◆ **Task to carry out**: Up to and including the line that contains "Task: Click the volume speaker tray icon", return every line from the start of the data, unchanged.

◆ **Records to process**:

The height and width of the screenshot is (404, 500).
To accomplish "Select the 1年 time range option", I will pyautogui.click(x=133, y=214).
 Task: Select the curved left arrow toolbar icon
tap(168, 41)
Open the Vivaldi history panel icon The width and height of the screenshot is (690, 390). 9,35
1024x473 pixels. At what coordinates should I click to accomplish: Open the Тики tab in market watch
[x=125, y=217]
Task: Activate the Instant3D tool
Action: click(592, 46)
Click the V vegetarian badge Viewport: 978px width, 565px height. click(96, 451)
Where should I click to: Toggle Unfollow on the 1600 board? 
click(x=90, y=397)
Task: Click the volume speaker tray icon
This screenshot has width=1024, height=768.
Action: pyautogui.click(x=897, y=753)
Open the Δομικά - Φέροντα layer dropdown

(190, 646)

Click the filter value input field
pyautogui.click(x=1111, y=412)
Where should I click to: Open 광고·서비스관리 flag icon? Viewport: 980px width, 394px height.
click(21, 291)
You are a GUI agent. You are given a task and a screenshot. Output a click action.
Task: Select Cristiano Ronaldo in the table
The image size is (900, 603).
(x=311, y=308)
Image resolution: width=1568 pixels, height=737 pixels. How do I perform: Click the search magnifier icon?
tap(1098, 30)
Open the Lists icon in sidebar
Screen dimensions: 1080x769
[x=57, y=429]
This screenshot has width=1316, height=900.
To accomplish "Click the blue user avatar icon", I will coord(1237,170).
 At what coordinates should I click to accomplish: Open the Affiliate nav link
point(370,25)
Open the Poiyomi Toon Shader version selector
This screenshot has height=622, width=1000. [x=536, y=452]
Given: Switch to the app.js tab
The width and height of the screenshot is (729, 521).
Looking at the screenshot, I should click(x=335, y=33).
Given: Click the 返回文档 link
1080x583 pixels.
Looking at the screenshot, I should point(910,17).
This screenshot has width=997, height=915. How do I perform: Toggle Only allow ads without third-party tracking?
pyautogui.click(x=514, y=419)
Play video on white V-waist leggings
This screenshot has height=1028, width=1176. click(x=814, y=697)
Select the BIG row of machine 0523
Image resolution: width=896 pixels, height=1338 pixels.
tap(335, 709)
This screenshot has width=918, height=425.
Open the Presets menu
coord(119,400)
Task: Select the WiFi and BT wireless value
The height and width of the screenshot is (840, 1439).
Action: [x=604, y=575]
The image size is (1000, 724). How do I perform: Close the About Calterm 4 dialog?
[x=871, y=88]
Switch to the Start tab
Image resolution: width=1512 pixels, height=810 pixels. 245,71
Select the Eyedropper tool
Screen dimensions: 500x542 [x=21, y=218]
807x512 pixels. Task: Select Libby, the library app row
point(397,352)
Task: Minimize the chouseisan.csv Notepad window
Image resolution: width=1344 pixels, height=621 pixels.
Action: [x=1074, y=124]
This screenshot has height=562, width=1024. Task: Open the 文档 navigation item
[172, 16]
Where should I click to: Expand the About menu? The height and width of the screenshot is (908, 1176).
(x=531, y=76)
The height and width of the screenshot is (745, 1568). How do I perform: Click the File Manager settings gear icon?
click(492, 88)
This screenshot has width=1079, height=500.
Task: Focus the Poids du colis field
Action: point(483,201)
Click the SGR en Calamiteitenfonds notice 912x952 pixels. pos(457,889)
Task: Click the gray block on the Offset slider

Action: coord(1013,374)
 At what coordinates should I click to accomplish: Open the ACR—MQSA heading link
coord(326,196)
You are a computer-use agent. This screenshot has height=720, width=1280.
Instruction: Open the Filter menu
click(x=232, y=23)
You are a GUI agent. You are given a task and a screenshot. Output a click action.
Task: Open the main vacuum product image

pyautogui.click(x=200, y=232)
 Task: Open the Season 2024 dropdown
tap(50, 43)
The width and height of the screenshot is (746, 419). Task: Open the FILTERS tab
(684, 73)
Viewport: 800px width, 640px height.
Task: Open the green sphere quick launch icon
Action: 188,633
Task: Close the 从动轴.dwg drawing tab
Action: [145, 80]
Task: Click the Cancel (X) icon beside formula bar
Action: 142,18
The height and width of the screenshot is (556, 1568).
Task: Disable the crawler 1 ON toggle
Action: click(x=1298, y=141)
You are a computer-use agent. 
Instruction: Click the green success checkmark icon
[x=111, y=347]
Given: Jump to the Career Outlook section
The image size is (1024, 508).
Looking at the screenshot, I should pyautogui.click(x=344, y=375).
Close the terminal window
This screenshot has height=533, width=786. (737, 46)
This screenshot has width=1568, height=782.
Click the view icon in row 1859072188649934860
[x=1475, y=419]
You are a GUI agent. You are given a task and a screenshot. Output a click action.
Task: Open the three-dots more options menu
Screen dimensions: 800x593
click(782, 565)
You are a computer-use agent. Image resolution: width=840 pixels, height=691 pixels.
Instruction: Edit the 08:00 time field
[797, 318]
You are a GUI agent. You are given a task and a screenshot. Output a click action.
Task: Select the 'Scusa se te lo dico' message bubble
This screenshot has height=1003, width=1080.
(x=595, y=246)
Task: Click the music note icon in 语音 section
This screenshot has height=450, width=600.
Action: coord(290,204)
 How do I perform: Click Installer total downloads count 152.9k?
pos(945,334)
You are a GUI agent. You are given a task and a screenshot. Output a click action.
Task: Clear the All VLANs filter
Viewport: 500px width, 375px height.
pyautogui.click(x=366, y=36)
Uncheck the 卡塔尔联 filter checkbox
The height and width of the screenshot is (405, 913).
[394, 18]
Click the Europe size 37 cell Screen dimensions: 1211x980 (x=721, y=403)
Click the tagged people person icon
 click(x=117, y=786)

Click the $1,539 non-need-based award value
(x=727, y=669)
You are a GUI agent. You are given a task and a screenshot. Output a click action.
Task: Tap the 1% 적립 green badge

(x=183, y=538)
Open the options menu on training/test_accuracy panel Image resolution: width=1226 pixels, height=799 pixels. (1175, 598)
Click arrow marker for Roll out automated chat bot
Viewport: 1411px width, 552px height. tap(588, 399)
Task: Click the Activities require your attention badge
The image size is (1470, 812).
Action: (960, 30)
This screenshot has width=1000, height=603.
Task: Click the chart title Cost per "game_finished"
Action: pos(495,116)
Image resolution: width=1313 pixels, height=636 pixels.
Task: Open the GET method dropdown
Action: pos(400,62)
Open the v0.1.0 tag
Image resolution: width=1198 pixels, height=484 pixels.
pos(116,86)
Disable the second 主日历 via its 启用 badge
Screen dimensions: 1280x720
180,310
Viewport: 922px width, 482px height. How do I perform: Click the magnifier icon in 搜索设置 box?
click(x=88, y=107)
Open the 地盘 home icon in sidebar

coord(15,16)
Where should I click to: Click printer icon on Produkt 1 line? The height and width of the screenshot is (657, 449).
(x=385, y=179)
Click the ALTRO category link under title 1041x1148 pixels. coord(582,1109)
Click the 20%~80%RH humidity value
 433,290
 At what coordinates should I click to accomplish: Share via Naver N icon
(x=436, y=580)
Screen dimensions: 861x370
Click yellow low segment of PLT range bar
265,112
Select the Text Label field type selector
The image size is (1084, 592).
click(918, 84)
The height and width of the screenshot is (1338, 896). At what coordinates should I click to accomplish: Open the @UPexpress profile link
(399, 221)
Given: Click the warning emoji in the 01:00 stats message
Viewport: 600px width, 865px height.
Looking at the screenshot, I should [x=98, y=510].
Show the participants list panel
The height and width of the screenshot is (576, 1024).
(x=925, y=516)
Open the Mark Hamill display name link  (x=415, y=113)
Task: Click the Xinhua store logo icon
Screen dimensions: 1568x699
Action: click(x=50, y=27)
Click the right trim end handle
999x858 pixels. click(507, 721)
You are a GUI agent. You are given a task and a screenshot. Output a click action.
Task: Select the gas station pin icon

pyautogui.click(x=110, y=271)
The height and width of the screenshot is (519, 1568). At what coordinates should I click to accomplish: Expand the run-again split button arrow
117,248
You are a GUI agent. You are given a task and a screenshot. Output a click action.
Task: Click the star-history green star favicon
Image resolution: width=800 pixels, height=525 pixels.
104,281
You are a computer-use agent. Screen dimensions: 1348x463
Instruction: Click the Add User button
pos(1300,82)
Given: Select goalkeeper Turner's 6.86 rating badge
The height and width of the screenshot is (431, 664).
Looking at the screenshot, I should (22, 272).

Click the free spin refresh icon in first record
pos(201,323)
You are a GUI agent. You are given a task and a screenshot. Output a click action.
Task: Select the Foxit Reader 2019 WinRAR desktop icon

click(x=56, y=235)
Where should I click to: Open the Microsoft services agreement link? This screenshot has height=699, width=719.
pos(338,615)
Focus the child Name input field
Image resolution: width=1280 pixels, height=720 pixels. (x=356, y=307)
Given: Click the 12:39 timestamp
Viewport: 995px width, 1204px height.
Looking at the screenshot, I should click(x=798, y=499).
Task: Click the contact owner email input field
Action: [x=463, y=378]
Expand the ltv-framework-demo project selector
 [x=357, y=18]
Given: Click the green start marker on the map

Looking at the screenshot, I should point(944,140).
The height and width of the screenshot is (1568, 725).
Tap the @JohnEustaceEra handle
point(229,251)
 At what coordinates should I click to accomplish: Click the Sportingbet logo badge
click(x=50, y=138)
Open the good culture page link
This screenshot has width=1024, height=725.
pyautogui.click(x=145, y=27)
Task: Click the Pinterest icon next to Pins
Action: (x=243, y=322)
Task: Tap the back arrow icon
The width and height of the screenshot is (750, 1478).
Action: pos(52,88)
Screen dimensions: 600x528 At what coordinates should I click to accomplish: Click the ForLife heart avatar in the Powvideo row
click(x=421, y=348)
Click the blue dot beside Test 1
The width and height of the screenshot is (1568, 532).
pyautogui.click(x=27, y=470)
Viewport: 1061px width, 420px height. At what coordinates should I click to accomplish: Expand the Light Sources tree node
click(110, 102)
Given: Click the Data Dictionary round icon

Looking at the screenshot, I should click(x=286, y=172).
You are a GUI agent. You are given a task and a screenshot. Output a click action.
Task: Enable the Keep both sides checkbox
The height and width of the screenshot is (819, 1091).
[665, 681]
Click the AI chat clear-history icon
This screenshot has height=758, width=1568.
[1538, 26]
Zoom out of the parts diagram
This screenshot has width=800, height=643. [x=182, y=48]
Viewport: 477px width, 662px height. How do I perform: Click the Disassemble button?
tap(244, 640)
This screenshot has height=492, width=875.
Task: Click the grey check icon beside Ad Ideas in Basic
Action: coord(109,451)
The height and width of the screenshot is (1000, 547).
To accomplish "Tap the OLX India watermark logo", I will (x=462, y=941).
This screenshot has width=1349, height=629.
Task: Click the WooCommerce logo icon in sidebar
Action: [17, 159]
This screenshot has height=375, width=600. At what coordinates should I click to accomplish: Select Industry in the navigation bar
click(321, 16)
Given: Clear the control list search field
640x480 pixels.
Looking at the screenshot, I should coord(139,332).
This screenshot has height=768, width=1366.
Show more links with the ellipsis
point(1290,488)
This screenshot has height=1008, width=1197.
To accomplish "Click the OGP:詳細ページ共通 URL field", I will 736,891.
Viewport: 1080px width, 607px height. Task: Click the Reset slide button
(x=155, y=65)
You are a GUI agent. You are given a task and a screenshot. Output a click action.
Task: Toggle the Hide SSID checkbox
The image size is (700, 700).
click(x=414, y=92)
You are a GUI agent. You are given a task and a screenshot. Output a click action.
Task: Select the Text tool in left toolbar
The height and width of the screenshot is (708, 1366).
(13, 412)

◆ **Response to this exercise**:
The height and width of the screenshot is (404, 500).
To accomplish "Select the 1年 time range option", I will pyautogui.click(x=133, y=214).
 Task: Select the curved left arrow toolbar icon
tap(168, 41)
Open the Vivaldi history panel icon The width and height of the screenshot is (690, 390). 9,35
1024x473 pixels. At what coordinates should I click to accomplish: Open the Тики tab in market watch
[x=125, y=217]
Task: Activate the Instant3D tool
Action: click(592, 46)
Click the V vegetarian badge Viewport: 978px width, 565px height. click(96, 451)
Where should I click to: Toggle Unfollow on the 1600 board? 
click(x=90, y=397)
Task: Click the volume speaker tray icon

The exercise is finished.